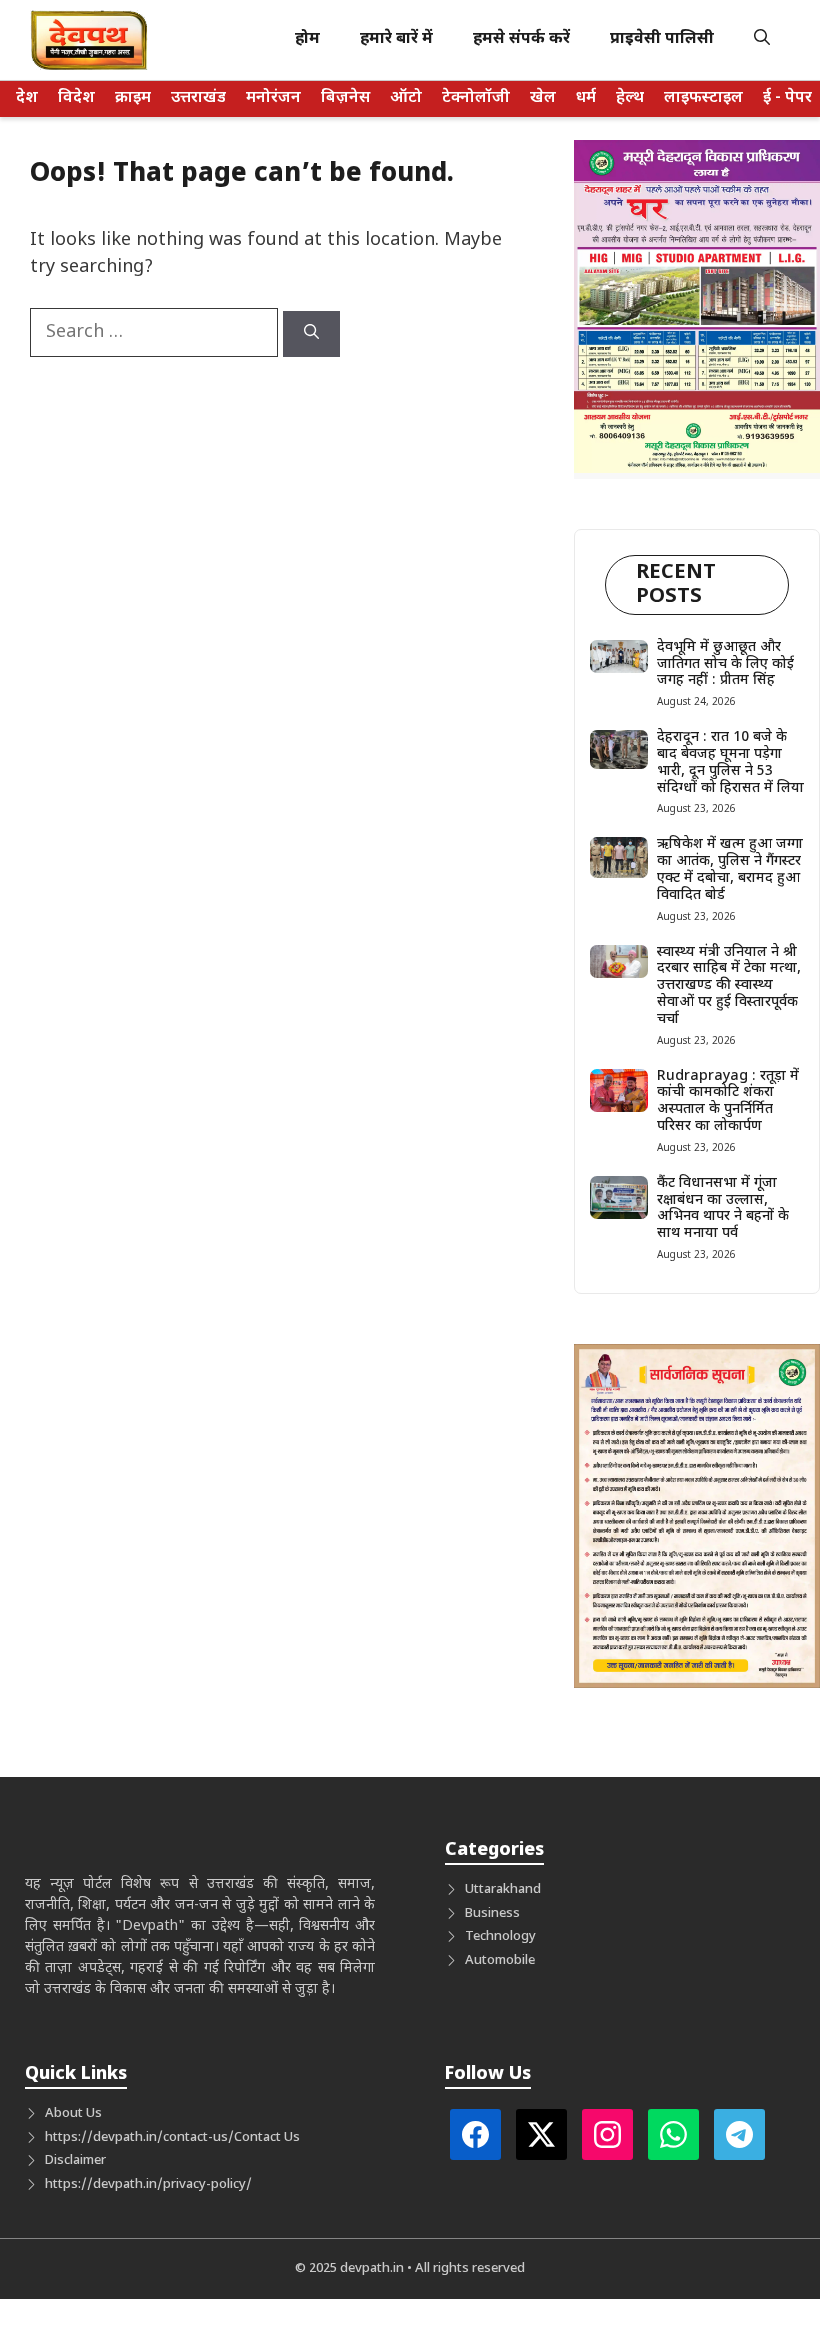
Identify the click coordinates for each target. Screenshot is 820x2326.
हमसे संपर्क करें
* * *
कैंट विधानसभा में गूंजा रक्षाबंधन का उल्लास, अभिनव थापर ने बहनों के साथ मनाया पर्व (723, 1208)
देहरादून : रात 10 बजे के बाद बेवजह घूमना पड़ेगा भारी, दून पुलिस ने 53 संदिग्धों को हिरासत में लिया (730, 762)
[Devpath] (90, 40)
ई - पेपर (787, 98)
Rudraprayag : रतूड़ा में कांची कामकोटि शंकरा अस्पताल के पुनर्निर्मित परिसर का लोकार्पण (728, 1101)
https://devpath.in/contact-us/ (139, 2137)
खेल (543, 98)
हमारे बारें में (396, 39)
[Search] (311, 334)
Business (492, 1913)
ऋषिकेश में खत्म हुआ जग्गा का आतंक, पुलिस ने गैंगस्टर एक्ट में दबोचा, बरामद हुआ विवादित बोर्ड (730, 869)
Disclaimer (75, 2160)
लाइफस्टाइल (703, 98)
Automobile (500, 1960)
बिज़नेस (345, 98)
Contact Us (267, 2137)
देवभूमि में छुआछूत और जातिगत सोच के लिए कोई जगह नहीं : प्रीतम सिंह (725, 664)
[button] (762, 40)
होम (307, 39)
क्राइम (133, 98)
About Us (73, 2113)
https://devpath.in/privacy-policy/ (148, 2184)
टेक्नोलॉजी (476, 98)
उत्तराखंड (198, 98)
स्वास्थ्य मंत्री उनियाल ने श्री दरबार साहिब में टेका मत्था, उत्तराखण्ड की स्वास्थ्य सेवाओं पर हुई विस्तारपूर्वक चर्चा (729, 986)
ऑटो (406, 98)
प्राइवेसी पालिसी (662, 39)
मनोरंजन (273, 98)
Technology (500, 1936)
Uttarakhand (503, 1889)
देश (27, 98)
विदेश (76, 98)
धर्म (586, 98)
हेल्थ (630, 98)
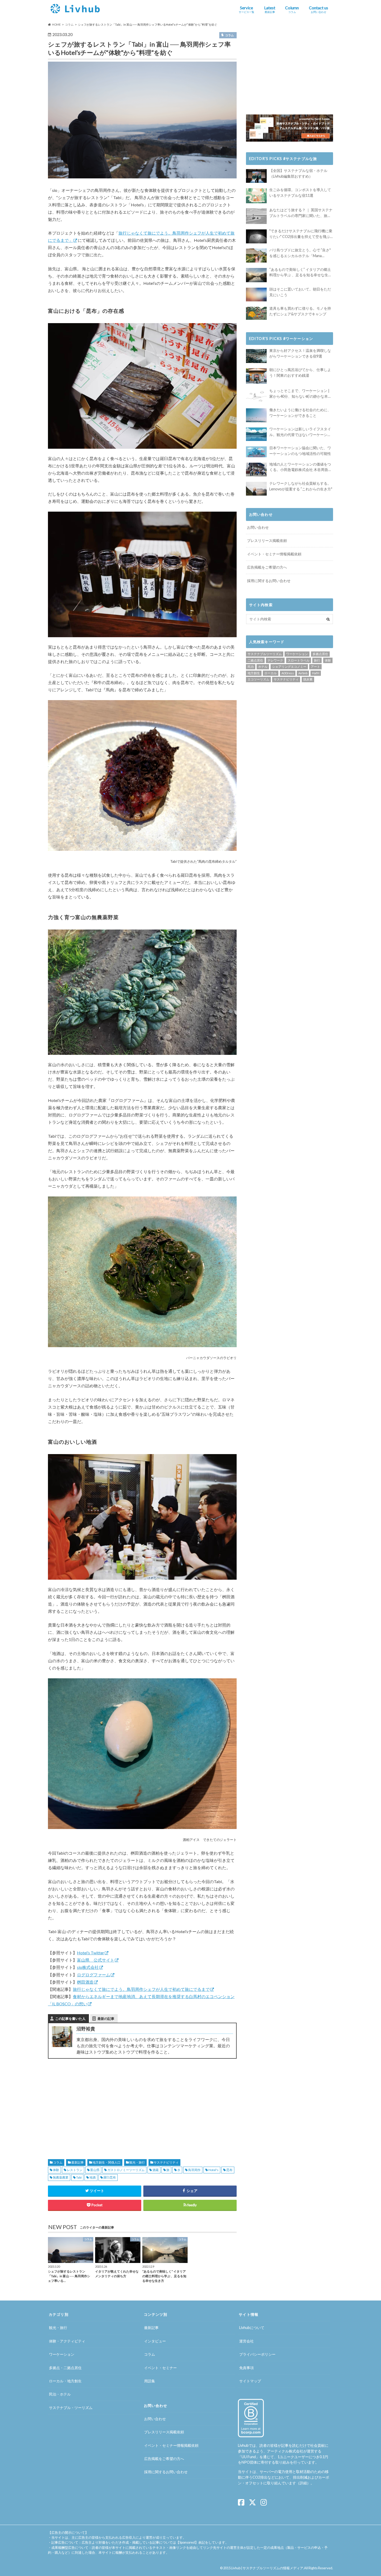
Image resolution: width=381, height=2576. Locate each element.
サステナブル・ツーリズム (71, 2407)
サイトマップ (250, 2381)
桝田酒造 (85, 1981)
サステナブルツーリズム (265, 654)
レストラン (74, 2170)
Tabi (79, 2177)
==
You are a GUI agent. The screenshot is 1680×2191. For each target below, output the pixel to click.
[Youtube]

WHAT YOU ARE ASKED TO DO - Report how many lines in the data include the word "target", and give nothing but the count.

TASK RESULT - 2